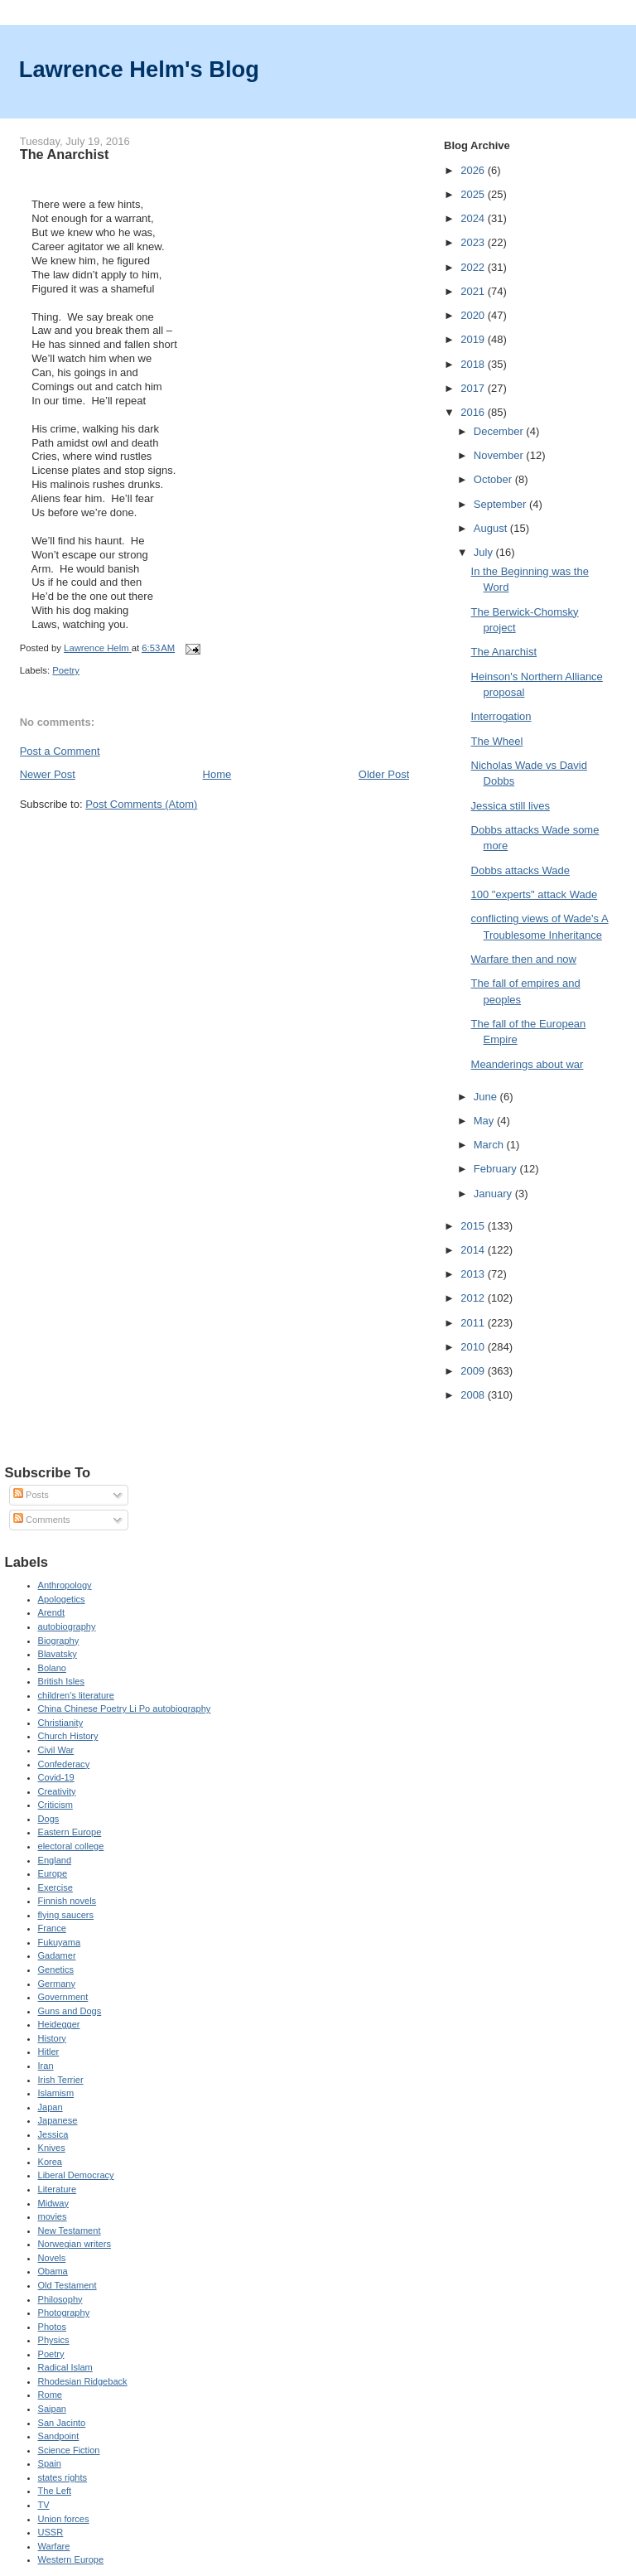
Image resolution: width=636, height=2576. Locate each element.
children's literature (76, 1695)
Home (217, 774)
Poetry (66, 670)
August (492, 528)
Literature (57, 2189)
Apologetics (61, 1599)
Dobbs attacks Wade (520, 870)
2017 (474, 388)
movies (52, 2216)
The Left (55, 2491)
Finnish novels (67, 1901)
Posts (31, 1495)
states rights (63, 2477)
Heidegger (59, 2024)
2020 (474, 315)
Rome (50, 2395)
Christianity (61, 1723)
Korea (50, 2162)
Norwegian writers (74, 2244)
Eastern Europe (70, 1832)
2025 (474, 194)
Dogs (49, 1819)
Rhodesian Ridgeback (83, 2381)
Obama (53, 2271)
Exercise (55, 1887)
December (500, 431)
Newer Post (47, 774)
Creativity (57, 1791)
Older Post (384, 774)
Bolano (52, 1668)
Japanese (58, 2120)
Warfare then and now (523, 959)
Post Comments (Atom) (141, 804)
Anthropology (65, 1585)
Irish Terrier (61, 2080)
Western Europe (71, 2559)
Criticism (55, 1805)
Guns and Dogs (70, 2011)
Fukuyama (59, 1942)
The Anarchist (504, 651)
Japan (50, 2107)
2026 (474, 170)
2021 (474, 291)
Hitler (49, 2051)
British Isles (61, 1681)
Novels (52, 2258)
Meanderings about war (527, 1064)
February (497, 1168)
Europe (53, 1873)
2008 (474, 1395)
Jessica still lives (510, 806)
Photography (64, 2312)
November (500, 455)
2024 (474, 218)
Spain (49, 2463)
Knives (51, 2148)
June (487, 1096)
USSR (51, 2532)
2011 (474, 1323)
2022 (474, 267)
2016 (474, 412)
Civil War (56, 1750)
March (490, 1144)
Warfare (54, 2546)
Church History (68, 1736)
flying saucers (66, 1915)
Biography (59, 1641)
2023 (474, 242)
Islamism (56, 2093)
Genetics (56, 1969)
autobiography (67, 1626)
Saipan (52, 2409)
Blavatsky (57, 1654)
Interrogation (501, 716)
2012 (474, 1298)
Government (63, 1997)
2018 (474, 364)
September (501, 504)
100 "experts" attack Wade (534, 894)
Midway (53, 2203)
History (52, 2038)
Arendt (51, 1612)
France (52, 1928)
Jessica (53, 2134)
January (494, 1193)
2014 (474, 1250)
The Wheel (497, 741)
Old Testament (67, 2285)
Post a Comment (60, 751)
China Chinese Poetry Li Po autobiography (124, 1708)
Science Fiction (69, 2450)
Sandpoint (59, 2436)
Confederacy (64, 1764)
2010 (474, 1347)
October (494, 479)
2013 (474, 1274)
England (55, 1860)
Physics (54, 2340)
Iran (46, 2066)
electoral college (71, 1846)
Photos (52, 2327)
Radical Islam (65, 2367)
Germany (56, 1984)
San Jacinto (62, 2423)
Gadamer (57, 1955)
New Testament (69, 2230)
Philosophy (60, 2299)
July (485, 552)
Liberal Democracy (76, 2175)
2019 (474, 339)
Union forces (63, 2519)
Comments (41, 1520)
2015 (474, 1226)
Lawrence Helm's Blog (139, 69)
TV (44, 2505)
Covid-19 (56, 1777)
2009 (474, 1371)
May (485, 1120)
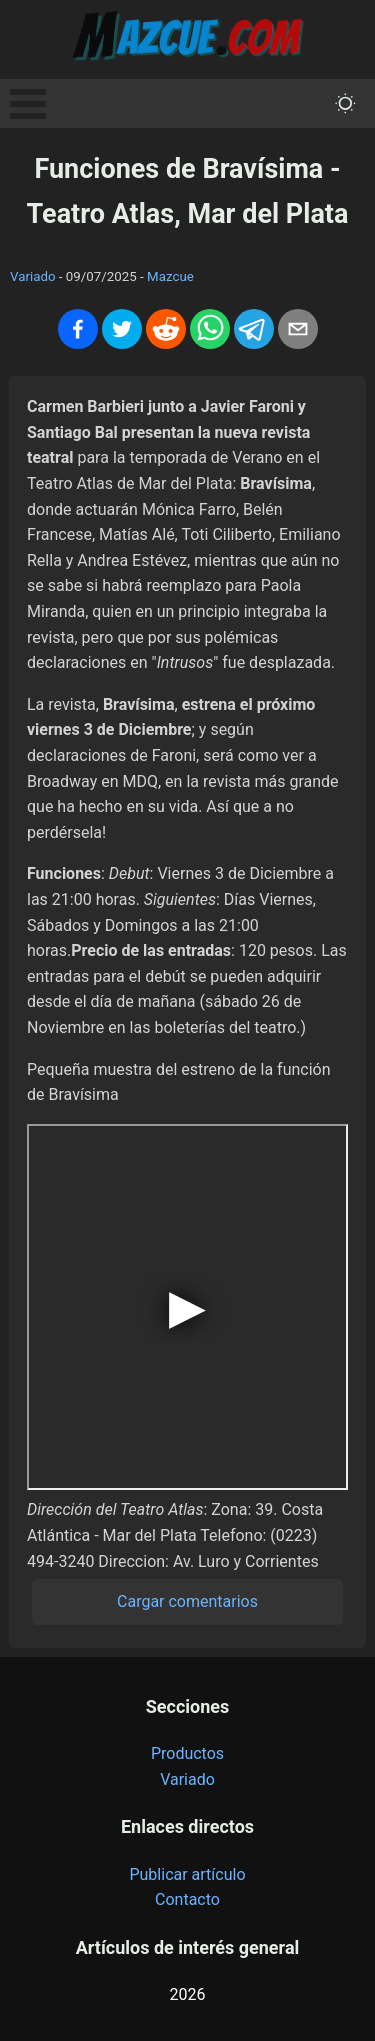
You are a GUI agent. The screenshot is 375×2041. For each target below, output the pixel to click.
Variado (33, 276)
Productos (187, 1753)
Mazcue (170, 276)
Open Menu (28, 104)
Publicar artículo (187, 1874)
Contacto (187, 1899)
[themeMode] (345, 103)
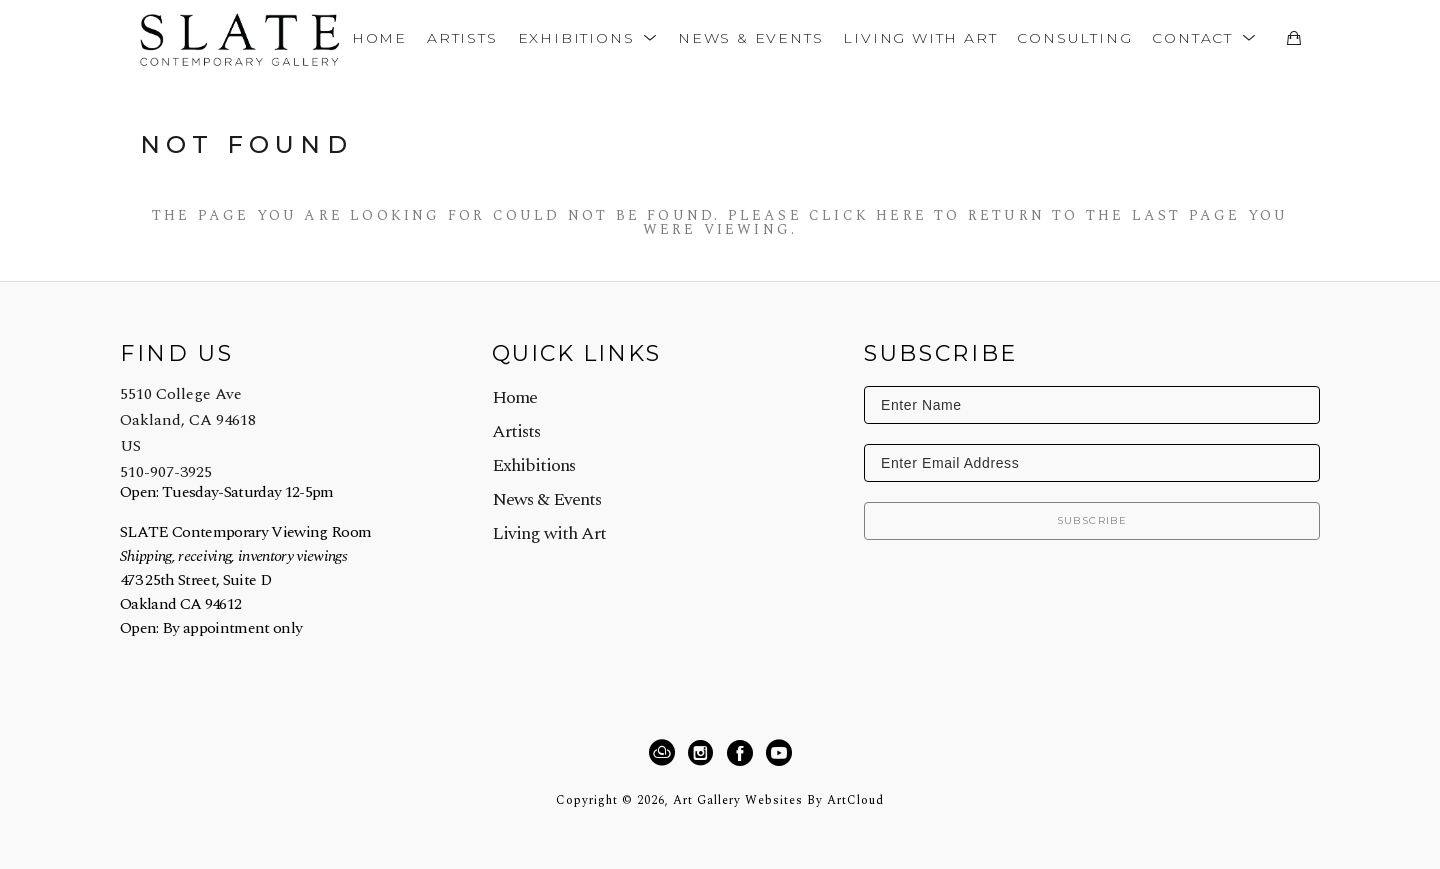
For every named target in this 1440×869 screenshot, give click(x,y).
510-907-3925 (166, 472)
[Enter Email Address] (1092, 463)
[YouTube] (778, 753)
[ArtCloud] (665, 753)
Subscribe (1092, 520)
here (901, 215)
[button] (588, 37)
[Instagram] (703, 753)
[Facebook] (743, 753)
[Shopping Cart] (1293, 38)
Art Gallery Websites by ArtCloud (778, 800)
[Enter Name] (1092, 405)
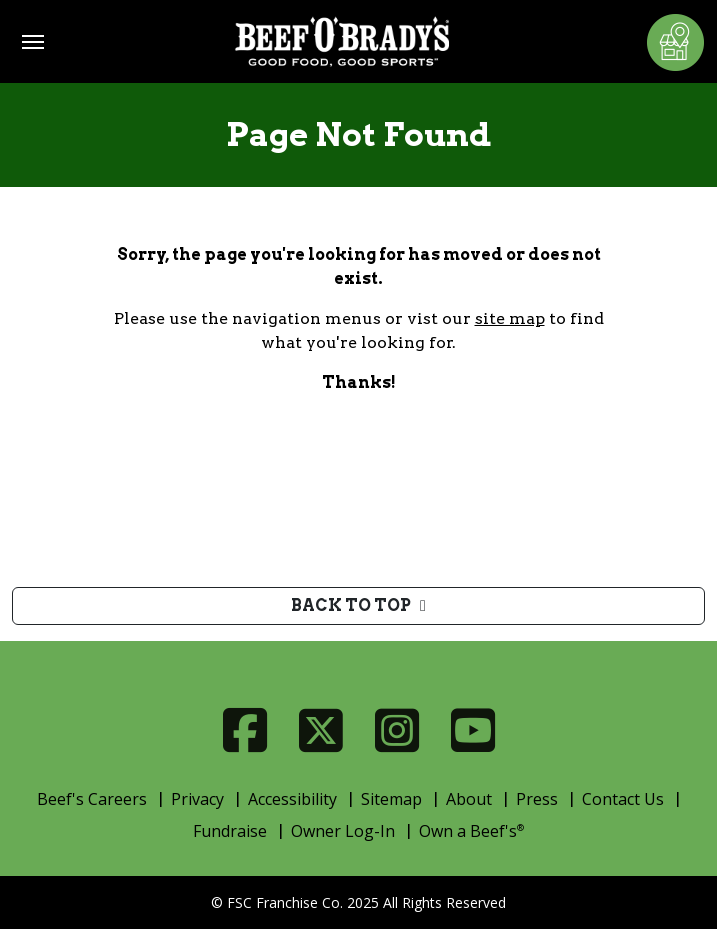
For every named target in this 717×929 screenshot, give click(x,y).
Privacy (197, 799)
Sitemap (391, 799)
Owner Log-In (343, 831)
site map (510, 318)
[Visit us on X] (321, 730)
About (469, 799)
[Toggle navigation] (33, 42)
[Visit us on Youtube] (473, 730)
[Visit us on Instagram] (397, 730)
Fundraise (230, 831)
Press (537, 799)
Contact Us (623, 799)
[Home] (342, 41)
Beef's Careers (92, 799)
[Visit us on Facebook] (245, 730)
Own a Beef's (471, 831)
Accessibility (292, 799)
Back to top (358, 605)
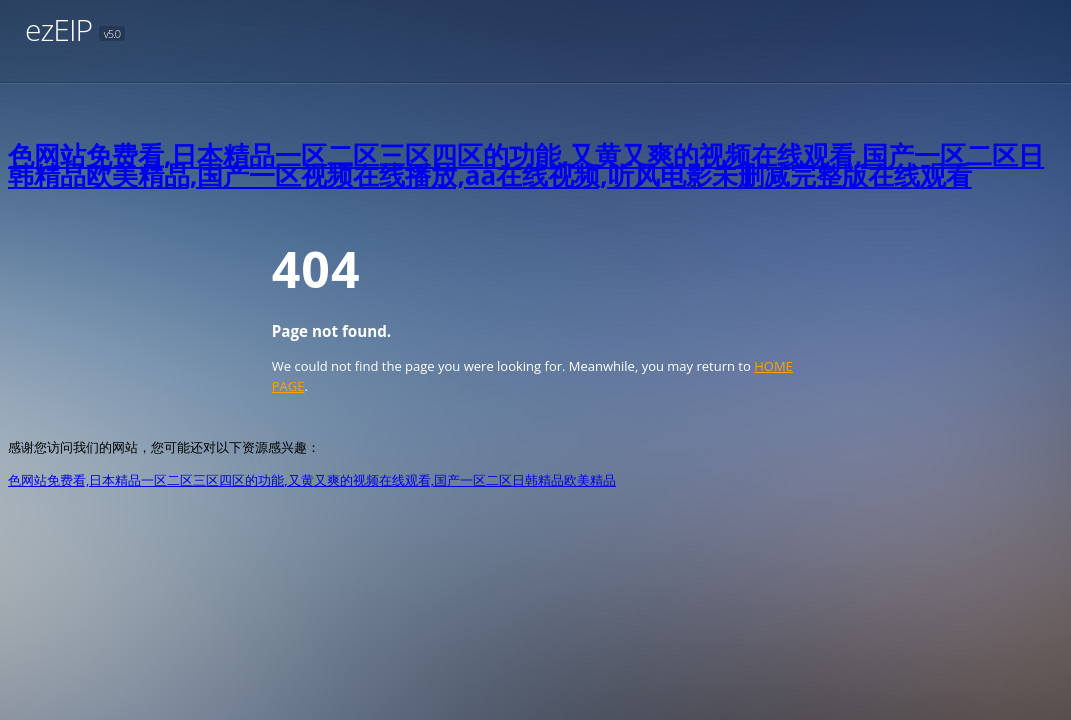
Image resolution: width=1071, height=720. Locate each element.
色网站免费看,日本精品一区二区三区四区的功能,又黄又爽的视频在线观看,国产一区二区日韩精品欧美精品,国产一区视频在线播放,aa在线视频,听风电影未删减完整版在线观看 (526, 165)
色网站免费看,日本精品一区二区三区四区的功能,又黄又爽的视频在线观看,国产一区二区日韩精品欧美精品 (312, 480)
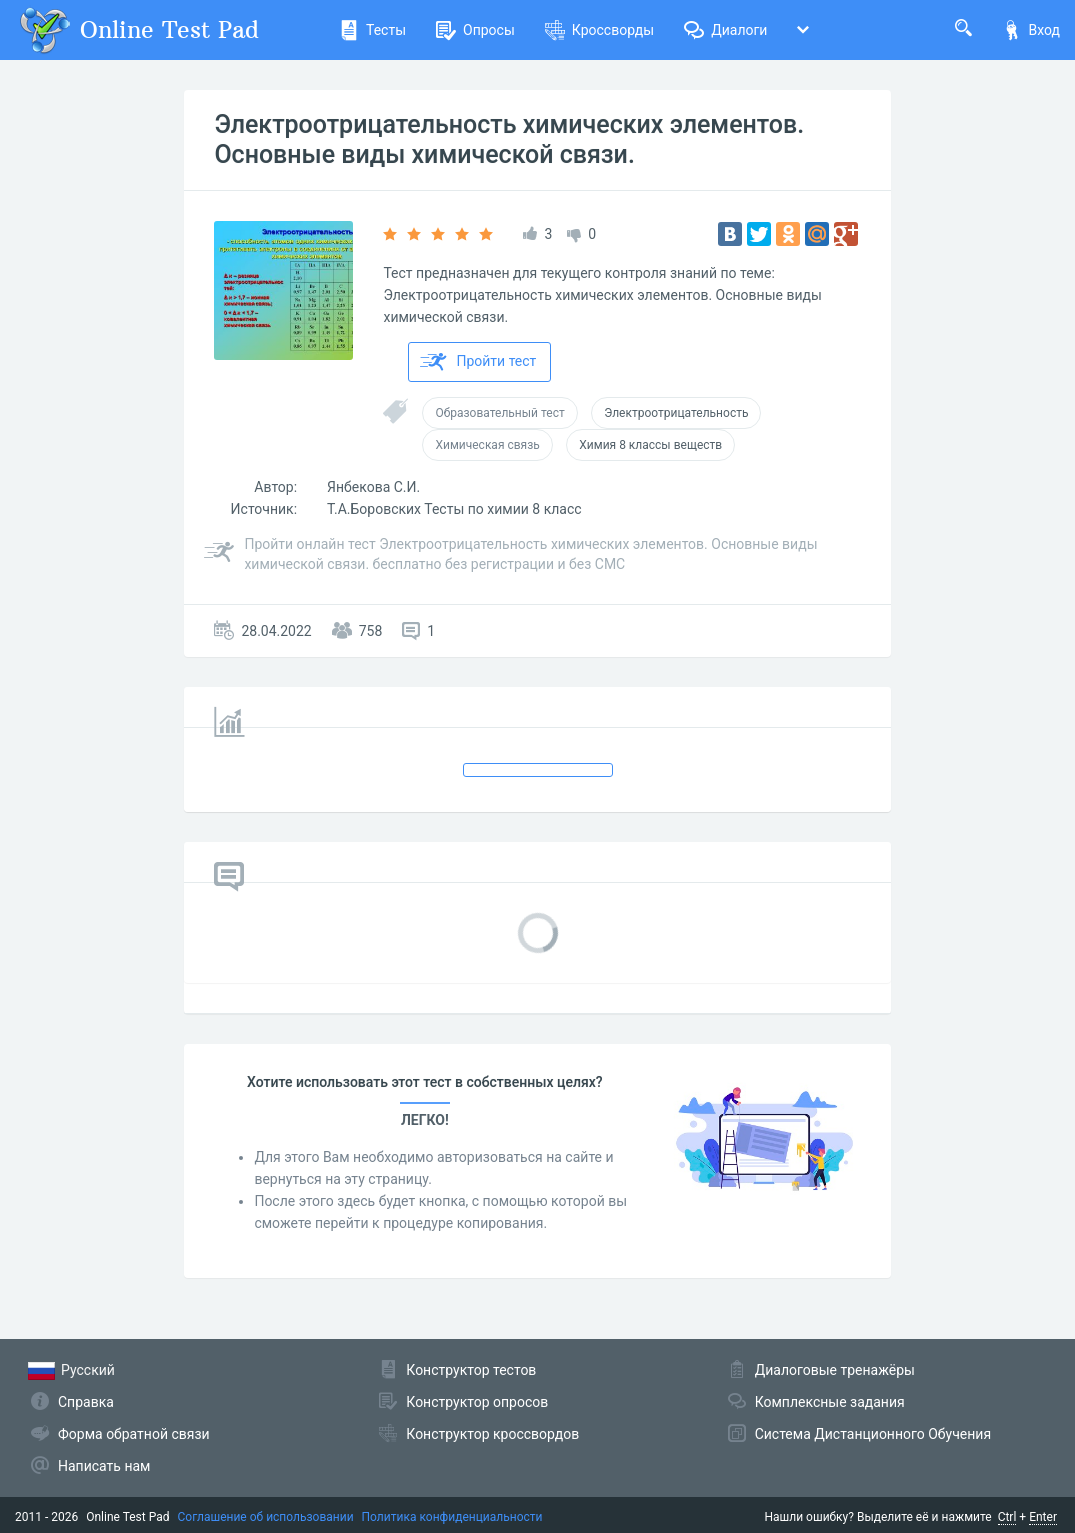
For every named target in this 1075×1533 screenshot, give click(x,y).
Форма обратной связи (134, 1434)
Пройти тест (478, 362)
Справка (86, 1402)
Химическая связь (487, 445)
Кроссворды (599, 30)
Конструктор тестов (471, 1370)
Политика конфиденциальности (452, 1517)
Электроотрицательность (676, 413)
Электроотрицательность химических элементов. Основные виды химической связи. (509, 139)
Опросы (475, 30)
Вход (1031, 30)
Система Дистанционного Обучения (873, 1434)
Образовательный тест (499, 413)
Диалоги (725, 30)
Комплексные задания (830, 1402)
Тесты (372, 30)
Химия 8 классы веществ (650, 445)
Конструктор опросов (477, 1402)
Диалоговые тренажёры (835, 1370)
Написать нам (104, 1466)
_ _ _ _
What needs to be done
Reproduce the records without any changes, from the line containing "Korea (50, 2162)" through the line containing "Bolano (52, 1668)", with both of those lines included.

Exercise solution
Korea (50, 2162)
Norwegian writers (74, 2244)
Eastern Europe (70, 1832)
2025 (474, 194)
Dogs (49, 1819)
Rhodesian Ridgeback (83, 2381)
Obama (53, 2271)
Exercise (55, 1887)
December (500, 431)
Newer Post (47, 774)
Creativity (57, 1791)
Older Post (384, 774)
Bolano (52, 1668)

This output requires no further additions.